WOOOT! I got quoted
For future reference oohhboy is a reference to Scott Bakula/Quantum leap and trouble. It can be pronounced long or short to whatever comfort level you desire.
I paid full price for Perfect Dark back in the day, that's $120NZD in year 2000 dollars which according to Wolfram Alpha, cost anywhere between $47.04USD to $63.05USD. Not only that I bought an expansion pack for another $60NZD, making Perfect Dark the single most expensive game I have ever brought and nothing else comes close since. I feel no buyer's remorse for spending so much money on a single game, however it will remain a unique experience as I will never do that again.
The Coop campaign should be quite interesting. As innovative as it was, the N64 had no hope rendering enough frames to be playable for Coop. I look forward to hearing about how well it could have played.
The campaign itself, style and general openness of a level hasn't really been done since. Almost everything these days are corridor shooters, roller coaster rides. They sometimes try to give you an illusion of a branching path, but more often than not there's nothing there or it's "Intel". PD places additional objectives down multiple paths and gives far greater leeway as to how to reach an objective.
Carrington Villa Hostage One on Perfect Agent is a great example of this. You get dropped off by your transport and the first thing you have to do save the negotiator. Most games would take control and lead you to a sniper rifle forcing you to play how it wants you to play. Of course the easiest way to finish that objective is to snipe, but should you feel obligated, you can use a pistol. Same thing with the rooftop snipers, on agent you don't have to, but killing them helps, on special and perfect, it's an objective. There are whole sections of the villa you don't have to go to, but now contain objectives and partially randomized like the Datadyne hackers. Your told to take a prisoner, but it is completely up to you who to knock out, they don't force you to look out for a specific guy who can only be ID with some small difference, or scanning. The power generator is a fixed objective, but on Perfect you have to hit to switch than the one. Rescuing Carrington has two complete separate paths you can use.
It is example of excellent level design that directs you to a final objective, with tasks that are logical and doesn't hold your hand. It doesn't make it harder only by making enemies do more damage, more health, more/faster respawns, more accurate like all modern shooters, but make you confront more situations that need resolving. One really neat feature that is used in Chicago Stealth and Airforce One: Antiterrorism is actions performed on one level carry over to the next. In Chicago, PD remembers where you placed a remote mine last mission and opens up that door when you extract. In Airforce One you get access to a hover bike next level if you performed a certain nonobjective action.

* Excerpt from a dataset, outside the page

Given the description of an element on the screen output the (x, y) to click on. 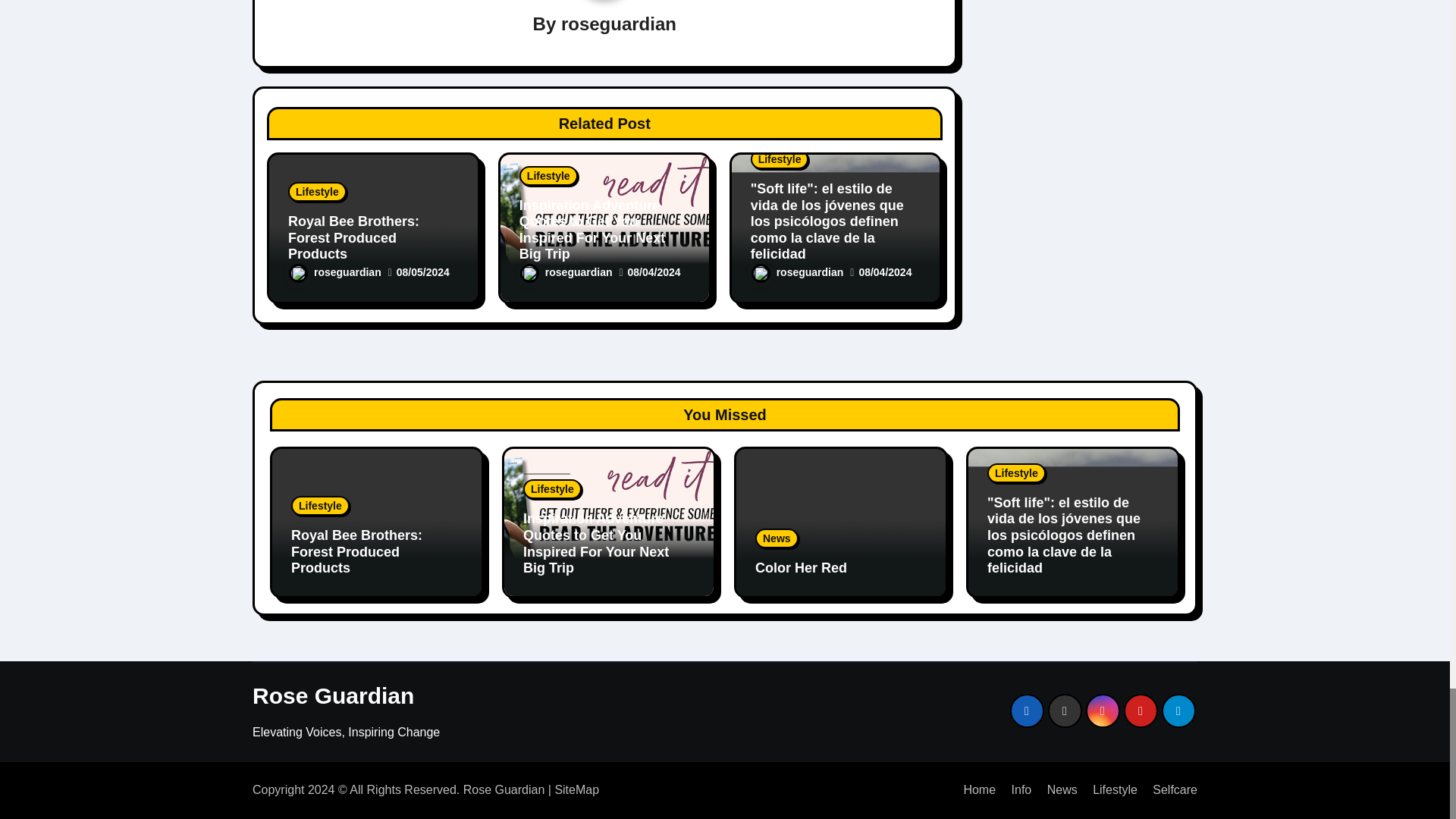
Permalink to: Royal Bee Brothers: Forest Produced Products (356, 551)
Permalink to: Royal Bee Brothers: Forest Produced Products (353, 237)
Given the description of an element on the screen output the (x, y) to click on. 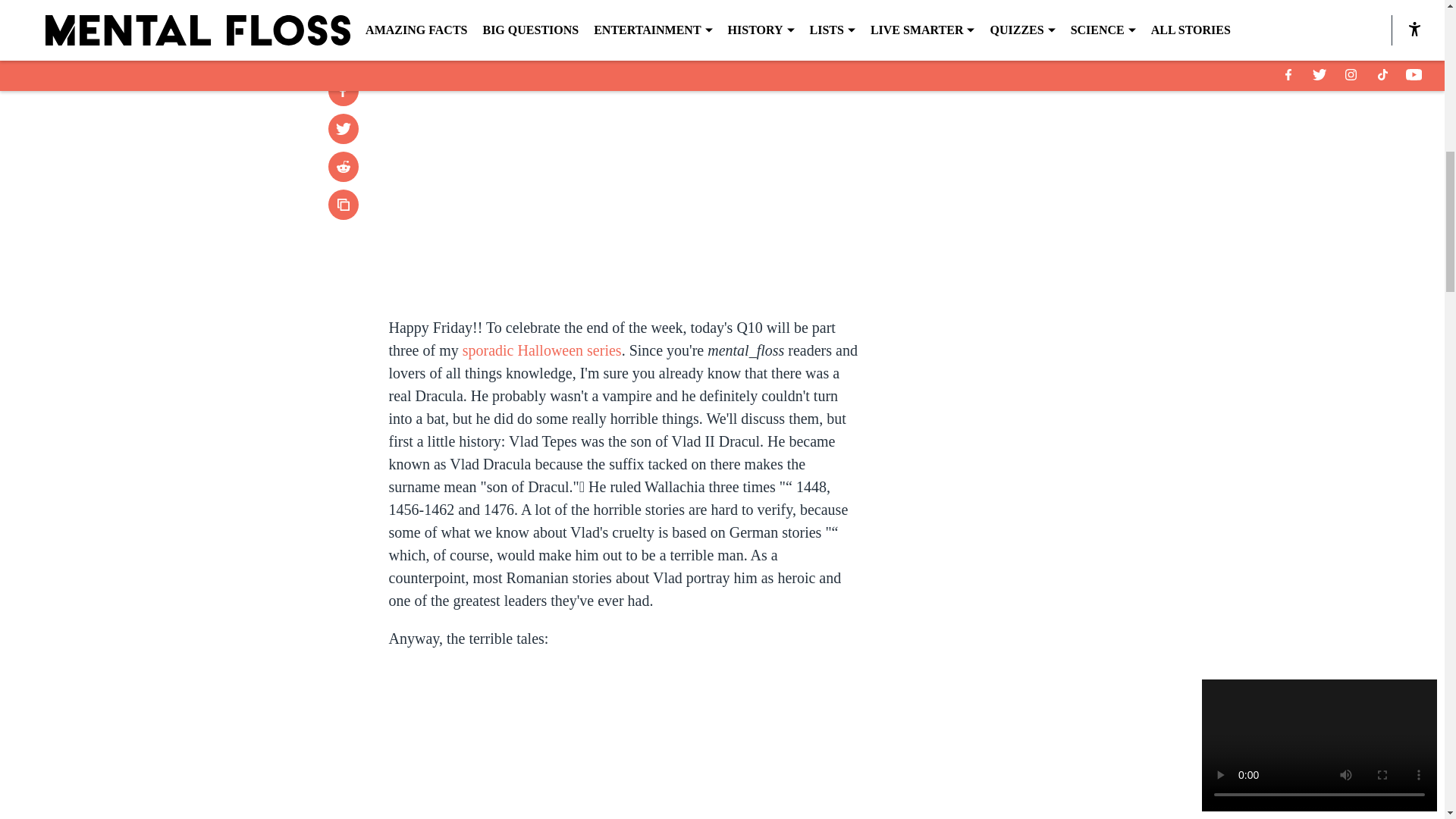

The level design in PD and games like it during that period is so different as it doesn't use scripting to like chewing gum and duct tape to hold separate elements of a level together like with modern shooters. Enemies are placed into a level and given standing orders. Unless there is an alarm, there are more or less enemies to kill.
Timesplitters, while descended from GE and PD, doesn't have quite a wide scope with it's level design and contain so obnoxious objectives like find and destroy X number of some object inside linear levels. It makes TS the lesser game.